Eskil sighed again. Would he ever stop? Those condescending sighs itched like nettle stings down her spine. The calm, proselytising tone in his voice made nothing better.

"Because at that age you're supposed to know how to protect your name. I'm sorry. That's how it works. That's why character is important, that's why families guard their daughters, that's why brothers make examples out of their sisters' suitors at the first sign of low intentions. It may be harsh, but that's how it is. And it still has very little bearing on you."

"It doesn't?"

"You knew that he would marry you! And you came here a maiden with no damage to your name, so obviously that character held up quite well before that. In spite of sights and whispers."

"That character was heavily supported by no one actually trying." Kildevi took a deep breath, once again getting ahold of herself before she said too much. "But no matter what kept me so long, it was easier for all of you to get rid of her than to rein him in for a couple of months until his wife got here."

She turned her eyes to his face again, equal parts sad and weary.

"What is done is done. But I won't listen to you pretend it was just some little mishap that never mattered to anyone."

He was silent for a moment.

"Do you want me to ask her to come back?"

"If you were her new husband, would you let her?"

"Never."

"There you have your answer."


The peace was brittle, but it was a peace. Later that day, when Kildevi noticed how Eskil kept staring at Alfhild with a thoughtful frown on his face, she decided that the whole thing probably hadn't been for nothing, after all. Time would tell. But it would take her that whole day to be somewhat happy with him again, and only when she didn't think about how far she would have to take him in only a dozen years.

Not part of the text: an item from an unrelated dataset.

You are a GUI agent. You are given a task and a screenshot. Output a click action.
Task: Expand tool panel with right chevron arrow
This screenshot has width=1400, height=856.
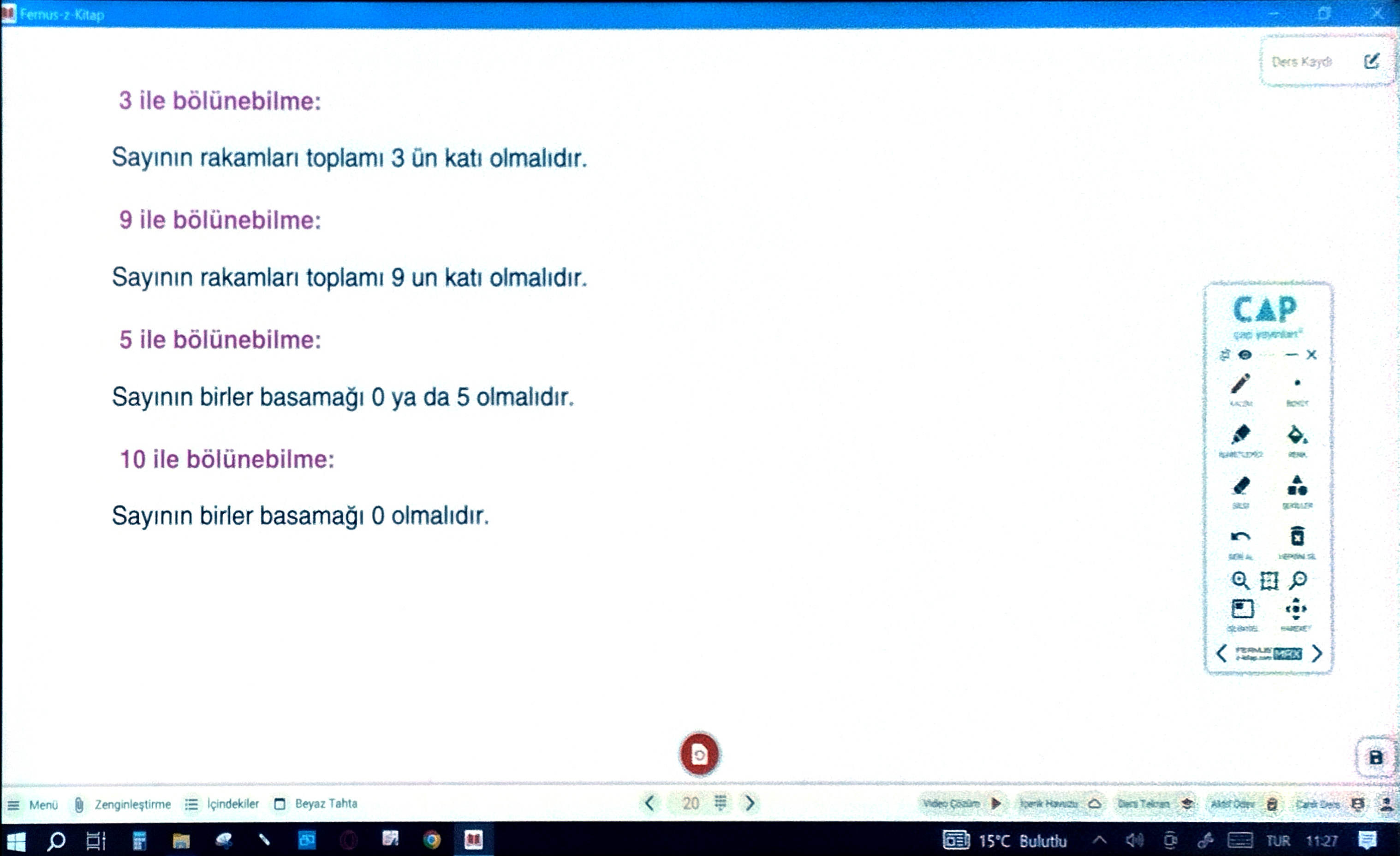pyautogui.click(x=1317, y=653)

It was Asbjorn who noticed first. He told Holmger, who prompted them to take it to their mother, who quickly told them to stop sticking their noses in adult business, especially with dangerous gossip. Later that night though, she told their father, who decided to talk to Eskil, who in turn took his troubles to his wife when they both thought Thore was soundly asleep between them. Thore didn't really understand much, but being nine, he still felt the need to tell it on to someone first thing in the morning. That someone was Thorstein, who happened to be one of the two people who everyone worried would find out in the first place.


Thorstein sat for a long while that same day staring at his wife while she worked, trying to find a good way to breach the subject before finally just blurting it out.

"So, Thore told me you seem more smitten by my brother than me."

She didn't look up, just kept preparing the pot for the midday meal.

"I'm married to you."

"That was not the issue. I know we're married. I was there."

"Then I don't see why there is anything to talk about. I will avoid him until it passes, and then the problem will have gone away."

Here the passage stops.